Two of America's largest companies, Citicorp and Travelers Group Inc., agreed Monday to a merger that would create the world's largest financial services concern. Not since the freewheeling pre-Depression era would so many different financial businesses be corralled under one roof in this country.
The transaction, at $70 billion in stock the largest merger in history, is also remarkable for its brashness. While banks like Citicorp and insurance and brokerage firms like Travelers have made substantial inroads into one another's businesses, there are still ample regulatory restrictions on how actively banks can sell products like insurance.But Monday, investors were apparently betting that the deal would clear the necessary hurdles. The stock of Citicorp soared $37.625, to close at $180.50. Travelers stock rose $11.3125, to $73. The deal was also attributed to the Dow's record close above 9,000.

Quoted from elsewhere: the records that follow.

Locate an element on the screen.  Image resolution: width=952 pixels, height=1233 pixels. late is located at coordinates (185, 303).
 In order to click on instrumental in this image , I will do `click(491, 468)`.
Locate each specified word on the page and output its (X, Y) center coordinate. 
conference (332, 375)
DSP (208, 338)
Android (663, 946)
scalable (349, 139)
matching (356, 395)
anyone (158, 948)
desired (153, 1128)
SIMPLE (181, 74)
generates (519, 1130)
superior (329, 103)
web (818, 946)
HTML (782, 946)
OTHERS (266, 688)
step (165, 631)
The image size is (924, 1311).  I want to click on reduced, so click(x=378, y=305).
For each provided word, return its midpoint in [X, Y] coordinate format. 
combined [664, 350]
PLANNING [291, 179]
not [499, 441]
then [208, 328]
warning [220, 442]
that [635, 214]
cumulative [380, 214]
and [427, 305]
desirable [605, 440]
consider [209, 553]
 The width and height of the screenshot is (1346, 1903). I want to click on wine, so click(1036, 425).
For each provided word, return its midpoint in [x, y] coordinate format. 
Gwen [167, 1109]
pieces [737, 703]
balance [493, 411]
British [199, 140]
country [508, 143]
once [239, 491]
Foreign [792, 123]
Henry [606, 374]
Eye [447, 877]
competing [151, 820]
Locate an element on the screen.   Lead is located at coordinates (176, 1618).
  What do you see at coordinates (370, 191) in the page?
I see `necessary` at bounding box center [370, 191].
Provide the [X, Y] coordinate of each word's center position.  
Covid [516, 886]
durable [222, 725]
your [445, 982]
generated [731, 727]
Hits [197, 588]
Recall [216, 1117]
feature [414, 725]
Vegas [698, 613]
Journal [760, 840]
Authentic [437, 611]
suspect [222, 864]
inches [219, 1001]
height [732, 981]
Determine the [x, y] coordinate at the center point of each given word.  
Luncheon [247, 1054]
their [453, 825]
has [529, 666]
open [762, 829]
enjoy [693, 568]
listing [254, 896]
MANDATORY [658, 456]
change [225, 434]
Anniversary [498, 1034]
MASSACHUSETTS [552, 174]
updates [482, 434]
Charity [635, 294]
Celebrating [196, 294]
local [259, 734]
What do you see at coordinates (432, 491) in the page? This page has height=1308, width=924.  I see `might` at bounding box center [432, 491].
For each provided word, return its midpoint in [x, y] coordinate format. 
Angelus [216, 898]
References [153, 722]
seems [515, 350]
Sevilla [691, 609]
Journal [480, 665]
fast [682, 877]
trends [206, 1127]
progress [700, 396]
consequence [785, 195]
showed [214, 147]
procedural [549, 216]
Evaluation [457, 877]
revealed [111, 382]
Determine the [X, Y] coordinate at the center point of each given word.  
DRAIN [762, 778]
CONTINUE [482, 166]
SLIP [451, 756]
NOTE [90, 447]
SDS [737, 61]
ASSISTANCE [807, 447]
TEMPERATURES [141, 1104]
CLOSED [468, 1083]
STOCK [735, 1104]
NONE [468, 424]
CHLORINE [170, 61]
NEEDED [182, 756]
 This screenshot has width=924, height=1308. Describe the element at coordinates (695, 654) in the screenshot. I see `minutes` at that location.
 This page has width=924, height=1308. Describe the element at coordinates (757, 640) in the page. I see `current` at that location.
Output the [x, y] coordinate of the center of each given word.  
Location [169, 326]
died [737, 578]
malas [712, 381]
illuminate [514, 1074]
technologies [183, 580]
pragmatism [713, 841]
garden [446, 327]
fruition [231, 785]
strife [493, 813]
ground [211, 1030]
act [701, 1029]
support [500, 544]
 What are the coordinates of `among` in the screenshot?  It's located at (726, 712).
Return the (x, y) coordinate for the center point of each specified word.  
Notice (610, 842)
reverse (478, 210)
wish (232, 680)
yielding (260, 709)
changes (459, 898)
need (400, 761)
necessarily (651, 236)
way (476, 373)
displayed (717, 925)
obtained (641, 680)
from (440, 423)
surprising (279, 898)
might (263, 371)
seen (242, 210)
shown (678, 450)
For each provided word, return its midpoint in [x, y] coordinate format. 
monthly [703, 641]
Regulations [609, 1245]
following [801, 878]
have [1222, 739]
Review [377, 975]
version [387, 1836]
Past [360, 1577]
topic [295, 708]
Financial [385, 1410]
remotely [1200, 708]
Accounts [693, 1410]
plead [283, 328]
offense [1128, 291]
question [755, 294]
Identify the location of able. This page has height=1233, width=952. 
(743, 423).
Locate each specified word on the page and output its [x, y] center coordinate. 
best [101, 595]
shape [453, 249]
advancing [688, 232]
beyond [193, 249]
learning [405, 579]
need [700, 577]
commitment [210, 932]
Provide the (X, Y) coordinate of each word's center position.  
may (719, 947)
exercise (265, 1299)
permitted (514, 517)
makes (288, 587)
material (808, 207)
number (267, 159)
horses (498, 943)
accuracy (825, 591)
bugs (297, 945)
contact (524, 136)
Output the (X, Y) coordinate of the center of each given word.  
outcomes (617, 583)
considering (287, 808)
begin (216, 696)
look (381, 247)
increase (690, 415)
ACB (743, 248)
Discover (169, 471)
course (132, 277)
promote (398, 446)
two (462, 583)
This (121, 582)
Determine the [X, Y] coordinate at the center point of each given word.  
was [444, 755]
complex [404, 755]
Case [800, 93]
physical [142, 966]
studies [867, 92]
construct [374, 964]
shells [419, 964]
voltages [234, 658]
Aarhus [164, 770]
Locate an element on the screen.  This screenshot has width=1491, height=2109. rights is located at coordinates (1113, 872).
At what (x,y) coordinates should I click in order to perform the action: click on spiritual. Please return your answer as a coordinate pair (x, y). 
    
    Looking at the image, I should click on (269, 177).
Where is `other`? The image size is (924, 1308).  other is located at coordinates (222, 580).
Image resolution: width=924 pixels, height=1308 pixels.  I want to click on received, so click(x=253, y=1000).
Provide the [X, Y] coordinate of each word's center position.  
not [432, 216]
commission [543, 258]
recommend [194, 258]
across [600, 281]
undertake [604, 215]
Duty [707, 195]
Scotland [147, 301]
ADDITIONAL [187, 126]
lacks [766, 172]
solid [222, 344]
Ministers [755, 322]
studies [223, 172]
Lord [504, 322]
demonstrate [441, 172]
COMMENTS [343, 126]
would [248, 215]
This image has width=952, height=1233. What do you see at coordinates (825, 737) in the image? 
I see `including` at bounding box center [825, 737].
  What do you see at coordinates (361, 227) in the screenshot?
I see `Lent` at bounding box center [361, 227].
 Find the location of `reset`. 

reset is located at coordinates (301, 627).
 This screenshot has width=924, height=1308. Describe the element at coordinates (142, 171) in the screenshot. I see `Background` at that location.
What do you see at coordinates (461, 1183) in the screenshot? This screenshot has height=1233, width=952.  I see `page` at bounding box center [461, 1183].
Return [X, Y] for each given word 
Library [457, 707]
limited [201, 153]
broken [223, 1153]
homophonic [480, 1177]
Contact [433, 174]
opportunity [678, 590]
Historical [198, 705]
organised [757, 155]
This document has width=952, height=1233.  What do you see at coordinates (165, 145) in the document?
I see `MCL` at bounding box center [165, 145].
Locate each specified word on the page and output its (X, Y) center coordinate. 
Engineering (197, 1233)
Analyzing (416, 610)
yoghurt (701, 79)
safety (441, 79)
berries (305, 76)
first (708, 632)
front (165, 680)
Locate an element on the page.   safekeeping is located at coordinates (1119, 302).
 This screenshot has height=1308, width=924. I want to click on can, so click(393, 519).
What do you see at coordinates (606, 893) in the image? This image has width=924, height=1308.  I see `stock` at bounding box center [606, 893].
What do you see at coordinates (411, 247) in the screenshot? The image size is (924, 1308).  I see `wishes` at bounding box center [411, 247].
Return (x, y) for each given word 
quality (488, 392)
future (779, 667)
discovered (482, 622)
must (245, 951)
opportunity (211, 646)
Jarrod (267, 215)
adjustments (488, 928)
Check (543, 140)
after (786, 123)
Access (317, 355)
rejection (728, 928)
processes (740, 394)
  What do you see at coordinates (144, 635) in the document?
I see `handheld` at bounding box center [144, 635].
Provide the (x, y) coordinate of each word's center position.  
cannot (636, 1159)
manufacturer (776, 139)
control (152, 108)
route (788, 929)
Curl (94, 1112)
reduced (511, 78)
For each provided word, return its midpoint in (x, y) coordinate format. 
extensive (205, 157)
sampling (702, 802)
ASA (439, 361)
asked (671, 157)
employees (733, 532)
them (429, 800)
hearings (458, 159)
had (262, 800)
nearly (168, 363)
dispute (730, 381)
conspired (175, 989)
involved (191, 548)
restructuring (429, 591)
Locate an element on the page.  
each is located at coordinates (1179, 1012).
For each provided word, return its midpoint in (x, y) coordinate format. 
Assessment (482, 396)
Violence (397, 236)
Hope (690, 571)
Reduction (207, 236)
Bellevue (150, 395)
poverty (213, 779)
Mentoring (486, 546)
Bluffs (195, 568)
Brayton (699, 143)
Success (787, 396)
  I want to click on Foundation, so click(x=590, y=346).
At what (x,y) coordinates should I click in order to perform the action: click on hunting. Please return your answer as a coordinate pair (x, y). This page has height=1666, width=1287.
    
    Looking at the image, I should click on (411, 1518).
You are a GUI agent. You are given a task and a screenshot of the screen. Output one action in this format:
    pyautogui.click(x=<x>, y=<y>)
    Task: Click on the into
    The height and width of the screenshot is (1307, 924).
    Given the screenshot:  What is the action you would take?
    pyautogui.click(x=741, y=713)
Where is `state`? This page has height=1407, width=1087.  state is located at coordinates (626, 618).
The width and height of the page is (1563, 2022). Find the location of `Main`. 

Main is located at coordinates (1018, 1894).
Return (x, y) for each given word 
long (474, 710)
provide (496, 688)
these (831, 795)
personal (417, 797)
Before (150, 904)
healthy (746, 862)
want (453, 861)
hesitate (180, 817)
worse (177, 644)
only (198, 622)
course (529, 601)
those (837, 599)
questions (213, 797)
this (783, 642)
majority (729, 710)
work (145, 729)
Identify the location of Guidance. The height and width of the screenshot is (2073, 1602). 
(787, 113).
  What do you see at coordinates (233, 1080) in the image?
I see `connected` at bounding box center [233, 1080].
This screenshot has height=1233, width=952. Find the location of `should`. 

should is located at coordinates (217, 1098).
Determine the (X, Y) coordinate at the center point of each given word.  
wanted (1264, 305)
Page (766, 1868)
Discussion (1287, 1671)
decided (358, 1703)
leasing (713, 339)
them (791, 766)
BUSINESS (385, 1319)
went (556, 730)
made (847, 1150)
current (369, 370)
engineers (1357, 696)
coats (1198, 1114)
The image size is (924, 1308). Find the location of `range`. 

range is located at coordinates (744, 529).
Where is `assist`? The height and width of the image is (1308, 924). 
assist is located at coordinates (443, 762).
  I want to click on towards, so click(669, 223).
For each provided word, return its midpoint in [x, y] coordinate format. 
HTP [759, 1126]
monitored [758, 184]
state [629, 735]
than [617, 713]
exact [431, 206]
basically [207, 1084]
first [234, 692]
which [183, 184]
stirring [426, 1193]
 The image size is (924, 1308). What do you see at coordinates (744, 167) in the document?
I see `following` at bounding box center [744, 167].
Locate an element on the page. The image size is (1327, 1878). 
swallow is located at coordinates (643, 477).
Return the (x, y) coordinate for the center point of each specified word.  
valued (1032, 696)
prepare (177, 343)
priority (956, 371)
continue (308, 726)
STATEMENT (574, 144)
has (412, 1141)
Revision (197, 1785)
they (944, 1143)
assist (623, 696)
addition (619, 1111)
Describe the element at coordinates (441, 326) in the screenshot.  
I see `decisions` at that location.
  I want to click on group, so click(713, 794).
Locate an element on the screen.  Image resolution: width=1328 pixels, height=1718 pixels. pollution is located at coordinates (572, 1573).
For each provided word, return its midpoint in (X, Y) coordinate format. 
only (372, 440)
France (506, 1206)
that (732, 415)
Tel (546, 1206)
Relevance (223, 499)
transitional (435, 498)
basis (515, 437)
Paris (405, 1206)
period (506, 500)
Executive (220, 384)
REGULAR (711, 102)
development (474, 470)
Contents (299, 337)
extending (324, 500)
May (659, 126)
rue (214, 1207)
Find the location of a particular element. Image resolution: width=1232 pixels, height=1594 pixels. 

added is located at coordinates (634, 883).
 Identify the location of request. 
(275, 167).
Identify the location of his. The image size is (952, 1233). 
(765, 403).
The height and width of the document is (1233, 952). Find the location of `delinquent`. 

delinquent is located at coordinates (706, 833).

Whatever its outcome, the deal promises to ignite an intense legislative battle in Washington over the shape and future of financial services in America. It is also expected to speed the pace of merger activity across the financial landscape.
Travelers and Citicorp are betting that their profits and competitiveness would be enhanced by offering one-stop shopping for a broad range of services, from savings and checking accounts, credit cards, mortgages, stock and bond underwriting, homeowners, auto and life insurance, asset management, mergers and acquisitions advice, commercial loans, and derivative securities and foreign exchange trading.
Citicorp's chief executive, John Reed, and Travelers' chief executive, Sanford Weill, would jointly run the new company, to be called Citigroup Inc. "Frankly, we're probably talking about a restructuring of the financial services industry," Reed said of the agreement.
But it is not quite that simple. The transaction would have to negotiate a maze of regulations governing the banking industry that were put in place precisely to prevent the creation of the type of company Travelers and Citicorp now aim to put together.
Assuming that legal barriers are overcome, there are other sizable hurdles the merged company would face. Chief among those is the challenge of running a global company that would have revenues of about $50 billion, assets of $700 billion and a market capitalization of more than $140 billion.
With its suggestion that regulatory barriers might be forced down, Monday's transaction resounded like a starter's pistol to some analysts, signaling the beginning of a great race for the country's insurance companies.